Arthritis of the hand and wrist joints

Arthritis can occur as a result of trauma, infection or natural wear and tear, but it can also be the consequence of an autoimmune disease in which the body attacks its own tissues (e.g. rheumatoid arthritis), or the deposition of uric acid crystals in the joints (e.g. gout). Sometimes, there’s no reason to explain the symptoms.

Most arthritic diseases are chronic. Some lead to the deterioration of joint structures. Stiffness reduces joint mobility, and the muscles surrounding the joint atrophy, accelerating the progression of the disease. Over time, cartilage crumbles, bone wears away and the joint may become deformed.

Acute arthritis includes :

  • Infectious arthritis. It can occur when an infection directly affects a joint and causes inflammation;
  • Reactive arthritis. This form of arthritis also occurs following an infection. But in this case, the infection is not located directly in the joint.

Symptoms vary according to the type of germ causing infectious arthritis.

Septic arthritis is a therapeutic emergency. Treatment must be codified and rapid to avoid irreversible joint damage. Inoculation of a germ into a joint leads initially to an inflammatory reaction of the joint fluid, followed by inflammation and abscessation of the synovium, and ultimately to osteocartilaginous destruction. Diagnosis is based on joint puncture, performed as soon as possible and before any antibiotic treatment. Any delay in diagnosis runs the risk of irreversible osteoarticular damage. Specific surgical treatment is available for each stage of infection.

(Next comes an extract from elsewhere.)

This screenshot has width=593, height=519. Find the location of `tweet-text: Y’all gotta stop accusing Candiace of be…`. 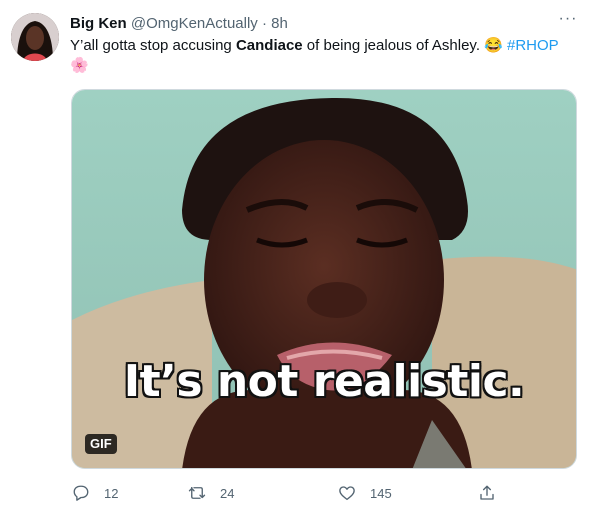

tweet-text: Y’all gotta stop accusing Candiace of be… is located at coordinates (326, 56).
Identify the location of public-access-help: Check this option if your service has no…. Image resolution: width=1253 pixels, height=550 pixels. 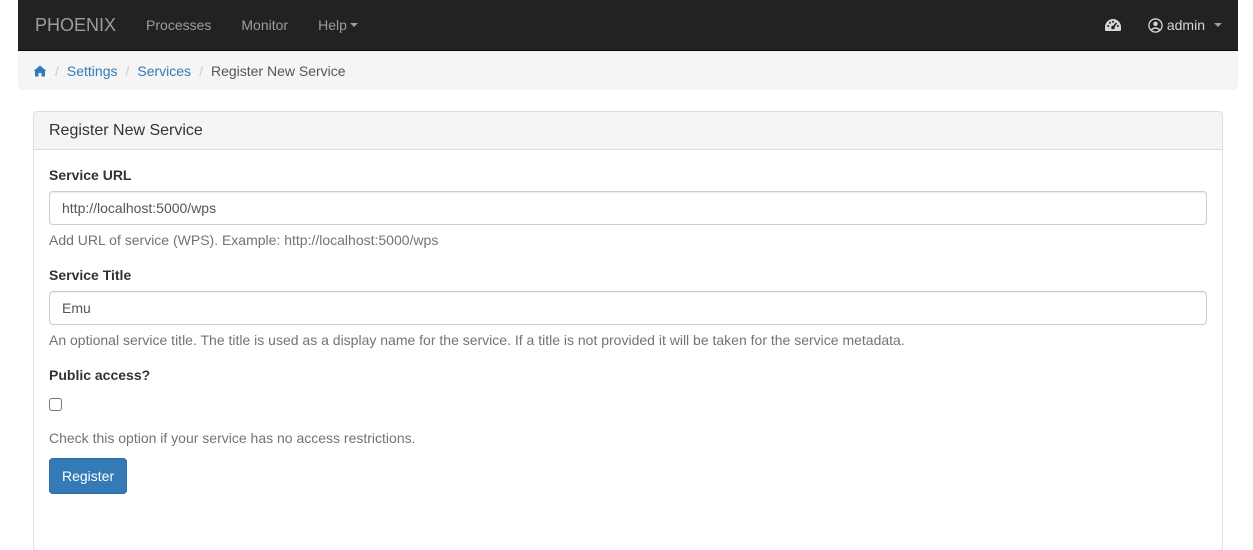
(232, 438).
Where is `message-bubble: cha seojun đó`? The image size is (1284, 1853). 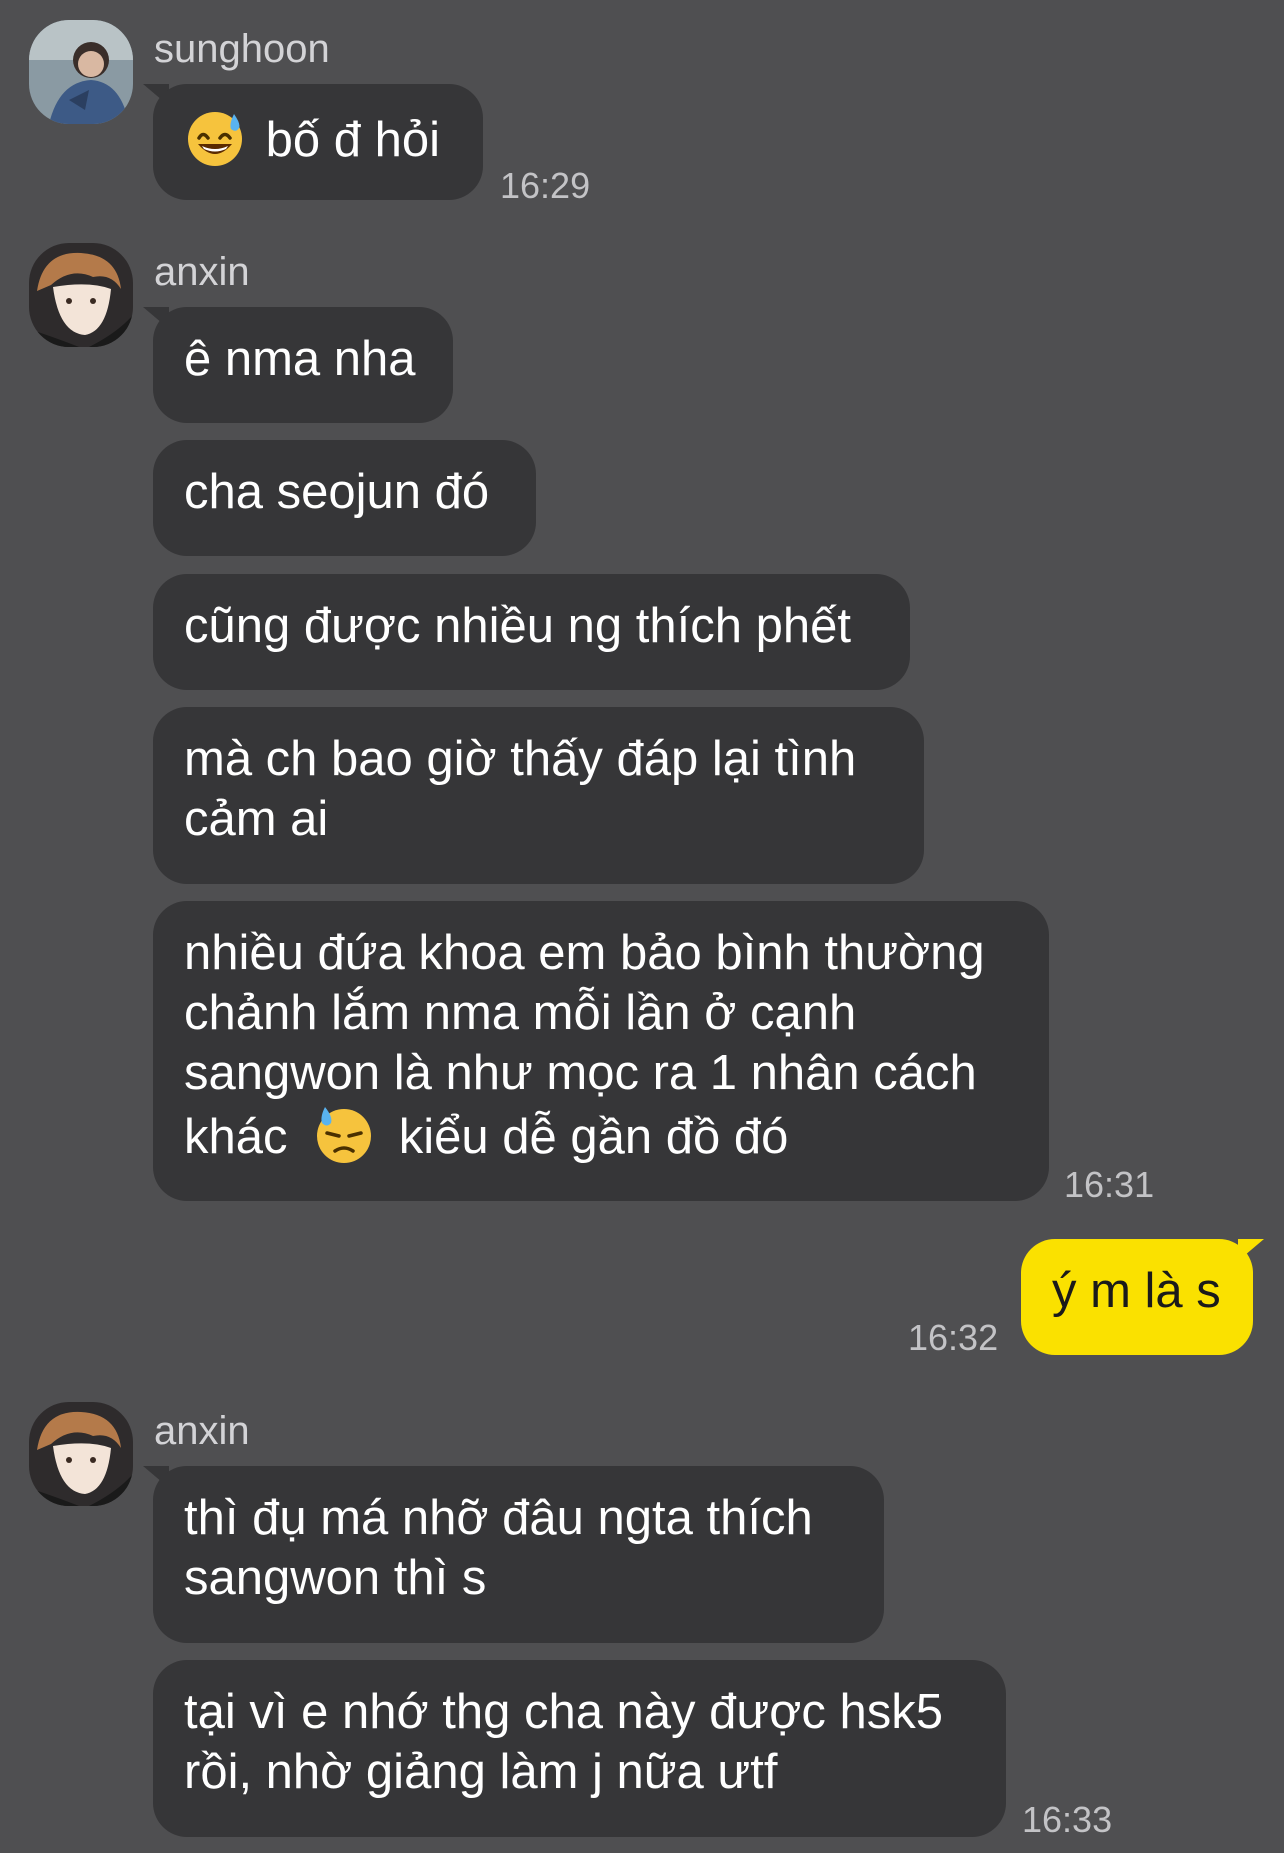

The mere presence of germs in the joint fluid is sufficient to make the diagnosis of joint infection, whether or not there are clinical or paraclinical manifestations.

Clinical diagnosis

It is based on a combination of general signs of infection and local signs of inflammation. However, the fundamental argument for differentiating these signs from a rheumatic inflammatory crisis is the notion of contagion: notion of a distant portal of entry

with or without signs of bacteremia, notion of direct traumatic or iatrogenic portal of entry.

notion of bone or soft-tissue infection close to a joint. However, the key to diagnosis is isolation.

The key to diagnosis is isolation of the germ from the joint fluid. Any suspected joint infection must be accompanied by a joint fluid sample.

Significant elevation of inflammatory markers (elevated CRP, blood neutrophils and globular sedimentation rate) provides additional but non-specific evidence of infection.

Principles of joint infection treatment

Probabilistic antibiotic therapy should be rapidly corrected by antibiogram data and targeted curative antibiotic therapy according to joint puncture data.

immobilization in functional position for pain relief and faster healing

Just as there are three stages of evolution (liquid stage, synovial stage, osteoarthritis), there are three stages of treatment corresponding to each stage:

  • liquid drainage (puncture) for the liquid stage;
  • open synovectomy for synovial stage;
  • arthrectomy” joint resection (with or without arthrodesis or arthroplasty) for the osteoarthritis stage.

A painful, febrile joint requires diagnostic and evacuation puncture, immobilization and medical treatment. Results are most favourable at this early stage. A joint that has been infected for less than seven days, with significant fluid effusion, requires active treatment of the joint fluid (joint lavage). After evacuation, reproduction of the joint effusion should prompt consideration of the next step.

Your surgeon will suggest the best specific treatment for your arthritis, based on your clinical and biological findings.